Deuxièmement, les gestionnaires intégrés aux navigateurs. Qu’il s’agisse d’Apple, Google ou encore de Microsoft, tous proposent un gestionnaire intégré. Dans le cas d’Apple, il s’agit du Trousseau, présent dans macOS depuis bien longtemps. Gros avantage de ces solutions : elles sont totalement intégrées. Si vous n’utilisez que le même navigateur partout, vos données vous suivent. Inconvénient, tout est beaucoup moins pratique dès que vous utilisez un ensemble hétérogène d’appareils. En outre, leur interface de consultation est souvent moins pratique qu’un gestionnaire dédié.
Enfin, les gestionnaires « simples ». On parle cette fois d’une petite application locale et non synchronisée. Le plus connu est KeePass (et sa variante KeePassXC). Il y a plusieurs avantages, dont l’hébergement local des données. Pas besoin de faire confiance à une entreprise quelconque. En outre, ces logiciels proposent souvent des fonctions très poussées pour la génération des mots de passe, afin d’augmenter l’entropie. Inconvénient majeur : leur récupération depuis d’autres appareils est moins aisée, car il faut alors s’occuper soi-même de la récupération des informations.

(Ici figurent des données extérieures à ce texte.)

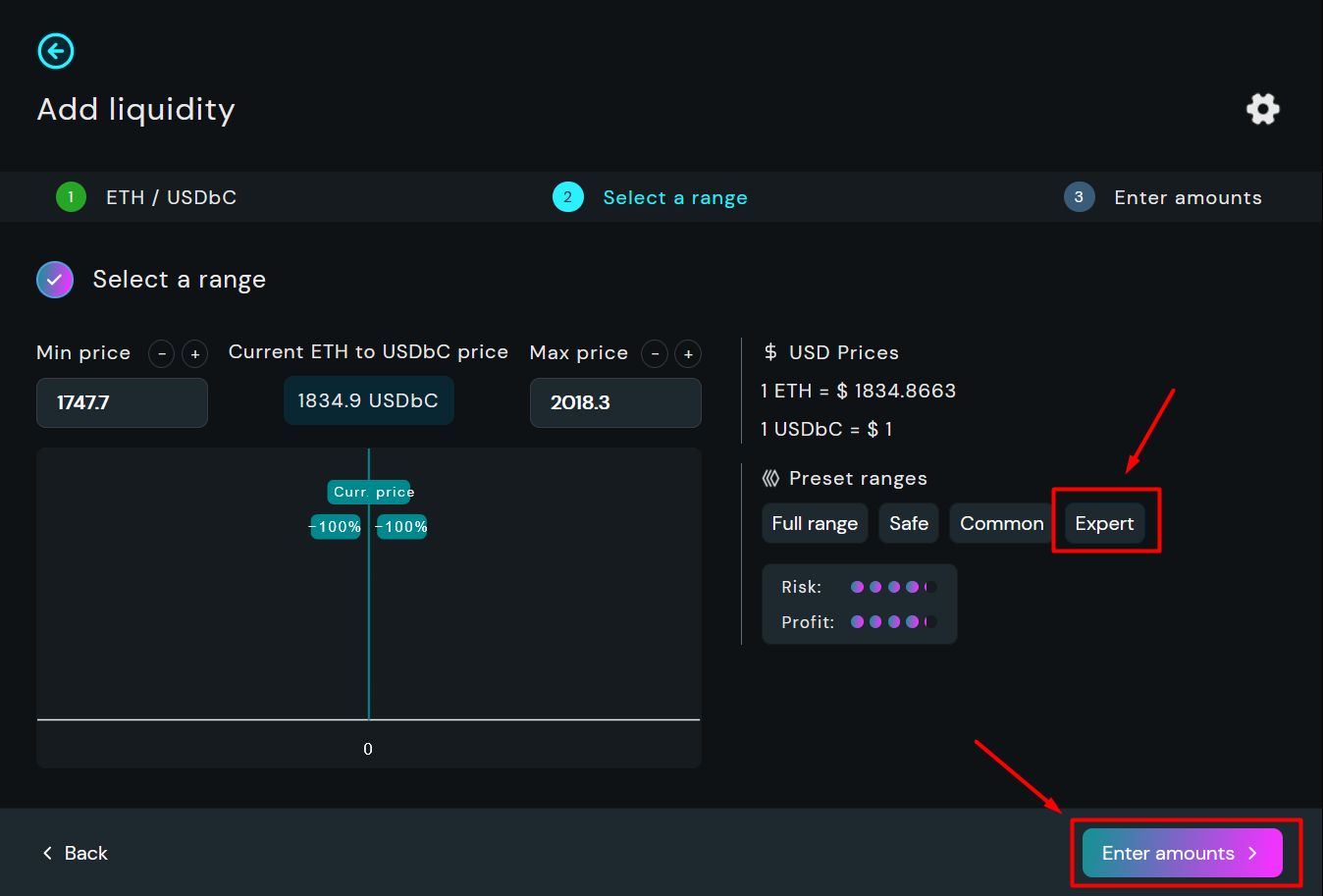Select the Safe preset range

[908, 524]
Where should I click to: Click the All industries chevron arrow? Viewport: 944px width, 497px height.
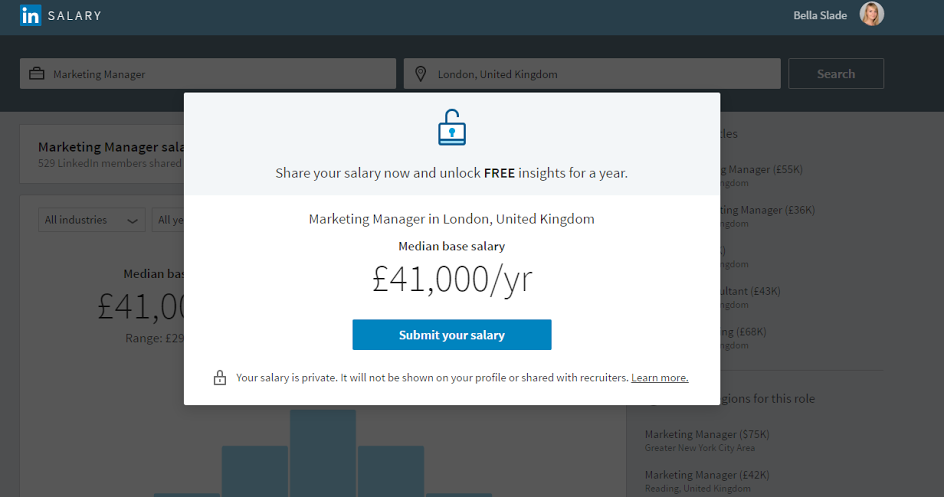[132, 221]
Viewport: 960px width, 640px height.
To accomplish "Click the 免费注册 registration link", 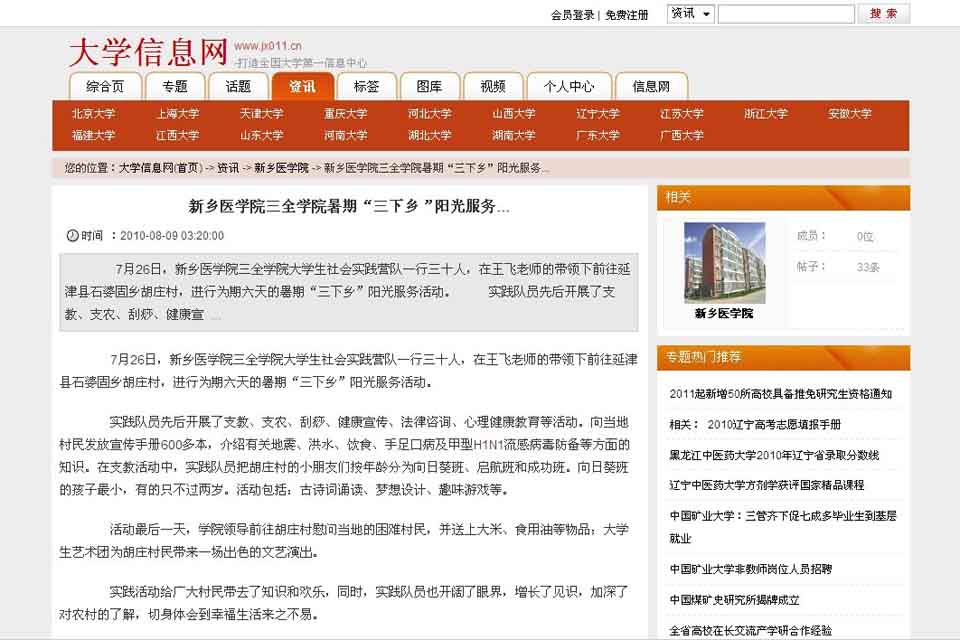I will coord(627,15).
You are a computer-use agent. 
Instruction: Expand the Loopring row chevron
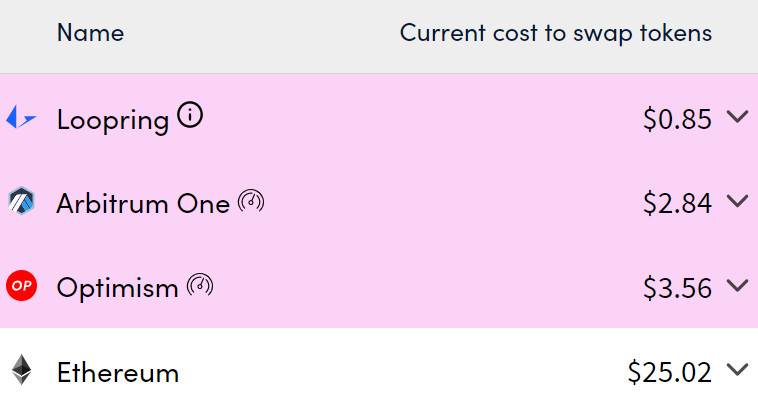[x=737, y=117]
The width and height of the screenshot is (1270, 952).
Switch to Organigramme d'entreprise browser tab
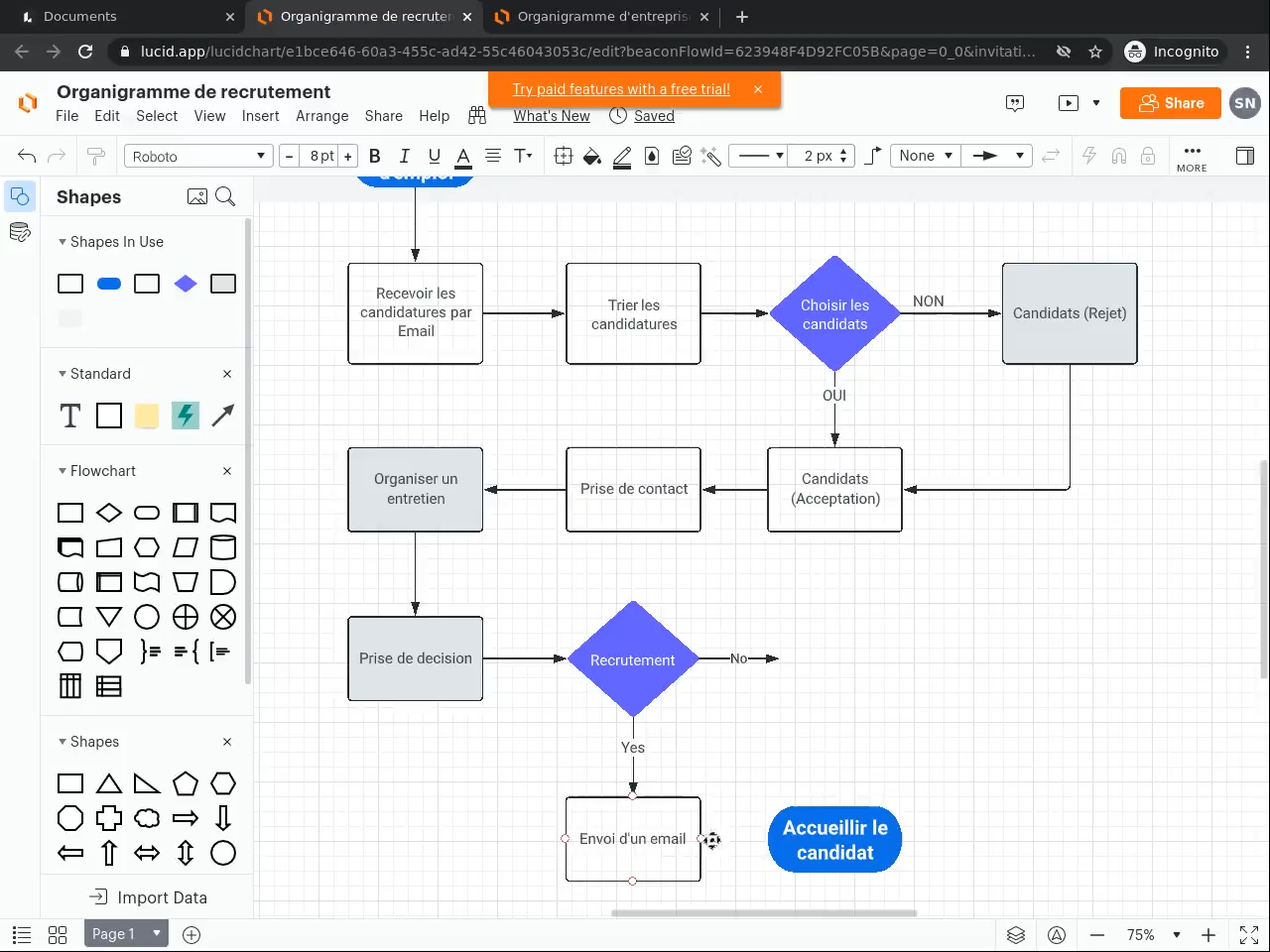601,17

… mais une mesure minimale désormais
Un gestionnaire de mots de passe est aujourd’hui une mesure minimale. À moins d’une mémoire eidétique, il est impossible de retenir de nombreux mots de passe forts et uniques. Le gestionnaire résout ainsi les deux problèmes que sont les mots de passe unique et leur mémorisation.
Cependant, il ne peut rien faire contre les accidents survenant chez les prestataires de services. Une fuite de données et tout peut arriver. C’est pour cela que l’ANSSI et bien d’autres acteurs poussent vers l’authentification à facteurs multiples.
Nous avons abordé le sujet en avril, quand la CNIL a évoqué une future recommandation. Le principe est simple : toujours associer deux facteurs parmi trois : connaissance, possession et inhérence.
Le plus souvent, il s’agit d’un code à six chiffres envoyé par SMS, email ou généré par une application. On doit donner ce code, en plus du mot de passe, pour pouvoir se connecter. Le code arrivant sur le smartphone, il permet de bloquer en théorie toutes les tentatives d’accès si le mot de passe est trouvé ou dérobé par un tiers. Comme nous l’avons vu cependant, cette protection est certes efficace, mais pas absolue.
Les clés d’accès, nées d’un besoin
La protection des accès aux données fait depuis longtemps l’objet de travaux. La biométrie a notamment renforcé cette protection, tout en simplifiant l’usage. Elle ne se substitue jamais cependant au mot de passe. Il reste disponible dans le cas où, par exemple, le capteur d’empreinte digitale ne fonctionnerait plus.
Pour franchir un pas significatif, plusieurs grosses sociétés américaines veulent se débarrasser des mots de passe. Apple, Google et Microsoft notamment, dont les travaux communs ont été chapeautés par la FIDO Alliance, qui émet des standards ouverts sur les mécanismes de vérification d’identité. Ce consortium cherchait une solution aux problèmes récurrents des mots de passe et a accouché des fameuses clés d’accès.